* **EXERCISE OBJECTIVE**
Copy out the data lines word for word, starting at the line that contains "Click the тексты песен tagline under logo" and ending at the line that contains "pyautogui.click(x=691, y=205)", with both of those lines included.

[Text and element pointing data]
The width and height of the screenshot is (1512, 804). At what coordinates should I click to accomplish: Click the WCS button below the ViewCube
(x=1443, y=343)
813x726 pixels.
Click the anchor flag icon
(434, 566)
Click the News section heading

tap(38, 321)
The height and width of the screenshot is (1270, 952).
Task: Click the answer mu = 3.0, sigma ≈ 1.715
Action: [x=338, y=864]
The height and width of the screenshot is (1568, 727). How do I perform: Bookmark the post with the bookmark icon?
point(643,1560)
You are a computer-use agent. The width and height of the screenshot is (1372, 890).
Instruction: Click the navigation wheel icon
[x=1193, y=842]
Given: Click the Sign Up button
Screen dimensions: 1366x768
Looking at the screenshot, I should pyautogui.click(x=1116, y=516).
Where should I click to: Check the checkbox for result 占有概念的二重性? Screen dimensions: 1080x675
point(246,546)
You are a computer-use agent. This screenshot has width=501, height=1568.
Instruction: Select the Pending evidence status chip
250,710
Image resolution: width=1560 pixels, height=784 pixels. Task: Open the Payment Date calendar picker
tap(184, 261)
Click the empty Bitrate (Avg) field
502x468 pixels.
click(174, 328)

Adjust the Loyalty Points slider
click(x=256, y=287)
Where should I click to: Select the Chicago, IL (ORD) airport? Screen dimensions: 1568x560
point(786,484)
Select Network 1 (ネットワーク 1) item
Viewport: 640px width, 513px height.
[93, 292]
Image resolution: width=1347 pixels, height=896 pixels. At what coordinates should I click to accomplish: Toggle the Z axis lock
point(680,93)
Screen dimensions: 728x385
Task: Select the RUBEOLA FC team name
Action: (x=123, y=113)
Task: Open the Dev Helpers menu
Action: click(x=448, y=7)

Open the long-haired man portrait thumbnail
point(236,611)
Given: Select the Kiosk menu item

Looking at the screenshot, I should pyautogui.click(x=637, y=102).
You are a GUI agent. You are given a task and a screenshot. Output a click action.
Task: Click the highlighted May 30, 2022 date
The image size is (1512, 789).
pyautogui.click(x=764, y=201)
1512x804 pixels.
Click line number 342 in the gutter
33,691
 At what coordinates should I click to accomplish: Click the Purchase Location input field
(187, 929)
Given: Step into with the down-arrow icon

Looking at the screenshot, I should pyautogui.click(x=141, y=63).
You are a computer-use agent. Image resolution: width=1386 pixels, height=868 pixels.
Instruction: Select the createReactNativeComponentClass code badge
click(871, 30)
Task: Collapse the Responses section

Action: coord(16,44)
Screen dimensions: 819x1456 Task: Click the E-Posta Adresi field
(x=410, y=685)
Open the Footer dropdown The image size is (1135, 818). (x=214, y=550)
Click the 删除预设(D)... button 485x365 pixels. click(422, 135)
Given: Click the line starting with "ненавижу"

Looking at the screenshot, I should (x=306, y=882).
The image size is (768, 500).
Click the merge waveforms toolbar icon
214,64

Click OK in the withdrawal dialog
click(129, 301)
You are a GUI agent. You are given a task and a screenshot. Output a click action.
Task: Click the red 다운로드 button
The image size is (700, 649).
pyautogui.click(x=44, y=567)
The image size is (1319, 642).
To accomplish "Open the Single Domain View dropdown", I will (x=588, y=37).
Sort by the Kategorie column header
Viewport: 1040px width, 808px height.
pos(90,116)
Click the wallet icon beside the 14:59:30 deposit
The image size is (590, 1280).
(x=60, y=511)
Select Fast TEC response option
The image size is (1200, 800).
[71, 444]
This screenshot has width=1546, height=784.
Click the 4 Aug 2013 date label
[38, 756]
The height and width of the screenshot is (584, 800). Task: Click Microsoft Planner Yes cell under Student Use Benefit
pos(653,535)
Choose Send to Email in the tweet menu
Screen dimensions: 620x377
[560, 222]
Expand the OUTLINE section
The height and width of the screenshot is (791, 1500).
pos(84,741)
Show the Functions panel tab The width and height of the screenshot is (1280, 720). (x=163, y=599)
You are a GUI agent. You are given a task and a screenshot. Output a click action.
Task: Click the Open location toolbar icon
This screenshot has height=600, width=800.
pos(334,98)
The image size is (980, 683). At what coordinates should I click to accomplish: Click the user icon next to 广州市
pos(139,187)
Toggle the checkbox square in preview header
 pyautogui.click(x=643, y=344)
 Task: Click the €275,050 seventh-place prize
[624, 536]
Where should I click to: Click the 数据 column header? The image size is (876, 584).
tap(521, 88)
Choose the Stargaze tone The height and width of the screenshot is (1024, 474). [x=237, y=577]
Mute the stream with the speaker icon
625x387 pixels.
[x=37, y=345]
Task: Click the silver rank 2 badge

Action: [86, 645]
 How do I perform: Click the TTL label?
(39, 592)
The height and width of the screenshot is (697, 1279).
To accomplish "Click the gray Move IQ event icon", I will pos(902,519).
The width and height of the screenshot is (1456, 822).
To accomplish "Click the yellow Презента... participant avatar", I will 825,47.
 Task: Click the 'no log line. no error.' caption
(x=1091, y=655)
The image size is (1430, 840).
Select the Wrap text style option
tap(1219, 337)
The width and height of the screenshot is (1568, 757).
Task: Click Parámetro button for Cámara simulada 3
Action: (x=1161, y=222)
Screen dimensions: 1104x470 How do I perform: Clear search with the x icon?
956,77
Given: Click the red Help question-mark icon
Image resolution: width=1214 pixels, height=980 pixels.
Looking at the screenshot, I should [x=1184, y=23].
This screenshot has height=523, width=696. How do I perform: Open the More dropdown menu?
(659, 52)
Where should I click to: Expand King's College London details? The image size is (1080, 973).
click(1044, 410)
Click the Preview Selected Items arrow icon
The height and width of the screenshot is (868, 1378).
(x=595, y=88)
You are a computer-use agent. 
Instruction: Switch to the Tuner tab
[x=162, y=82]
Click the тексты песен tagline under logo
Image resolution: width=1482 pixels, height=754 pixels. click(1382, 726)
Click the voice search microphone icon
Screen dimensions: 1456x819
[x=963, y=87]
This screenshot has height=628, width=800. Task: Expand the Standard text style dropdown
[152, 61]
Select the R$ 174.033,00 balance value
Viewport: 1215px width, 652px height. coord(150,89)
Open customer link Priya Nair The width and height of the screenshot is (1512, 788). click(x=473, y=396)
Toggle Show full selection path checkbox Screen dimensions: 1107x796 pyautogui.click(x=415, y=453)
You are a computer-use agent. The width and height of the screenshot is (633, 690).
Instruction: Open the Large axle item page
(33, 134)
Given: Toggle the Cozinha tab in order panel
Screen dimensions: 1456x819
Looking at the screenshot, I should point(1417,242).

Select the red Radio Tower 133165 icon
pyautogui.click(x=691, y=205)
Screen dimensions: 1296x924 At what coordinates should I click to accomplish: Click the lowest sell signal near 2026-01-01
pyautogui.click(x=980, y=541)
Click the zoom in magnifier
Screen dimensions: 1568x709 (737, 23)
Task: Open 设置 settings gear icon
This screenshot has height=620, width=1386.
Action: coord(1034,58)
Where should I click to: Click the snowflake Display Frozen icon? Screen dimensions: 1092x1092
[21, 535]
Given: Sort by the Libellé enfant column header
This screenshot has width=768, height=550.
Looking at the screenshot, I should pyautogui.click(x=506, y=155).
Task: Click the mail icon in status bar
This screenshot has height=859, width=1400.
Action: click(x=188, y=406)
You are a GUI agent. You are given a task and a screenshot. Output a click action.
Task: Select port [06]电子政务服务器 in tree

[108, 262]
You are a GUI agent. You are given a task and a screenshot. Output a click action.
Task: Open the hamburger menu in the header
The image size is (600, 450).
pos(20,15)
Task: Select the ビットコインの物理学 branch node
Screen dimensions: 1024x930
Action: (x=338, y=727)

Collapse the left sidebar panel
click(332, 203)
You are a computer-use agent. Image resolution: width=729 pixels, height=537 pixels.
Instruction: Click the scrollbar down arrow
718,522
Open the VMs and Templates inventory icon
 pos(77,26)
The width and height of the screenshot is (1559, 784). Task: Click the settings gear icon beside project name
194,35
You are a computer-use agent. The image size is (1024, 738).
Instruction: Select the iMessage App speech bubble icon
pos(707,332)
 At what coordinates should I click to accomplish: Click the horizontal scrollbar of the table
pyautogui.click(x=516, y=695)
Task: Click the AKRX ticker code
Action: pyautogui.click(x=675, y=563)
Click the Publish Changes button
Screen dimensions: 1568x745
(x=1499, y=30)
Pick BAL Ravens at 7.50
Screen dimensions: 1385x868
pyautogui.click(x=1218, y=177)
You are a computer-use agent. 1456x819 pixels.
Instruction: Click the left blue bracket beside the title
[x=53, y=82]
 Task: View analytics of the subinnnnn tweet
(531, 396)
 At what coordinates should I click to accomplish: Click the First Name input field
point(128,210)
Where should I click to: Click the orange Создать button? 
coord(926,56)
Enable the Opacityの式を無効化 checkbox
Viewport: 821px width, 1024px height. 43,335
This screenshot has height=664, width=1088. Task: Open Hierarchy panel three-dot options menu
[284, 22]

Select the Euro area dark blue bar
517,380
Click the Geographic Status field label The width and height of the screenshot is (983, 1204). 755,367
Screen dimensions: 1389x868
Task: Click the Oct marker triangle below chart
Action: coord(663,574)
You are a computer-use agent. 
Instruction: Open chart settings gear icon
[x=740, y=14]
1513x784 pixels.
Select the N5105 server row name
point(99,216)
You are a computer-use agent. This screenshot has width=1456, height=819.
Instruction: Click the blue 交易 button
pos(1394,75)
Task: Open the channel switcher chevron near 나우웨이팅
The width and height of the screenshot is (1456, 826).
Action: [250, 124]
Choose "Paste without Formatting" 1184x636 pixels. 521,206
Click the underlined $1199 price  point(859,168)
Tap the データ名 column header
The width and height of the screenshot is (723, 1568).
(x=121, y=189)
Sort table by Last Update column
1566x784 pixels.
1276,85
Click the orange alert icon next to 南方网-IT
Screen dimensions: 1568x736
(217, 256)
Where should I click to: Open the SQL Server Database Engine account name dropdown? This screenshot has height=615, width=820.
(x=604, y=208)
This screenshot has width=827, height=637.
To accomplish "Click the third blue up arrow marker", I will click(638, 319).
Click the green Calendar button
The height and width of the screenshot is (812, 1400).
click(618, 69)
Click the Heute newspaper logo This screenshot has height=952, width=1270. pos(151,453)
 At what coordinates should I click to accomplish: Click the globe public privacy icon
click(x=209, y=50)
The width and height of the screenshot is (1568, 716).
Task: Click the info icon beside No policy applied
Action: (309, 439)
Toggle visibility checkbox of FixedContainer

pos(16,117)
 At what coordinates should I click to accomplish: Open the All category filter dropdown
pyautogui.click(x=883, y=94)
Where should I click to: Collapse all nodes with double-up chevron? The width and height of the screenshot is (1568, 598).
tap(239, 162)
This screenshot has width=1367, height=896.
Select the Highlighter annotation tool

* **REPLY**
Click the тексты песен tagline under logo
Image resolution: width=1482 pixels, height=754 pixels. click(1382, 726)
Click the voice search microphone icon
Screen dimensions: 1456x819
[x=963, y=87]
This screenshot has height=628, width=800. Task: Expand the Standard text style dropdown
[152, 61]
Select the R$ 174.033,00 balance value
Viewport: 1215px width, 652px height. coord(150,89)
Open customer link Priya Nair The width and height of the screenshot is (1512, 788). click(x=473, y=396)
Toggle Show full selection path checkbox Screen dimensions: 1107x796 pyautogui.click(x=415, y=453)
You are a computer-use agent. The width and height of the screenshot is (633, 690).
Instruction: Open the Large axle item page
(33, 134)
Given: Toggle the Cozinha tab in order panel
Screen dimensions: 1456x819
Looking at the screenshot, I should point(1417,242).

Select the red Radio Tower 133165 icon
pyautogui.click(x=691, y=205)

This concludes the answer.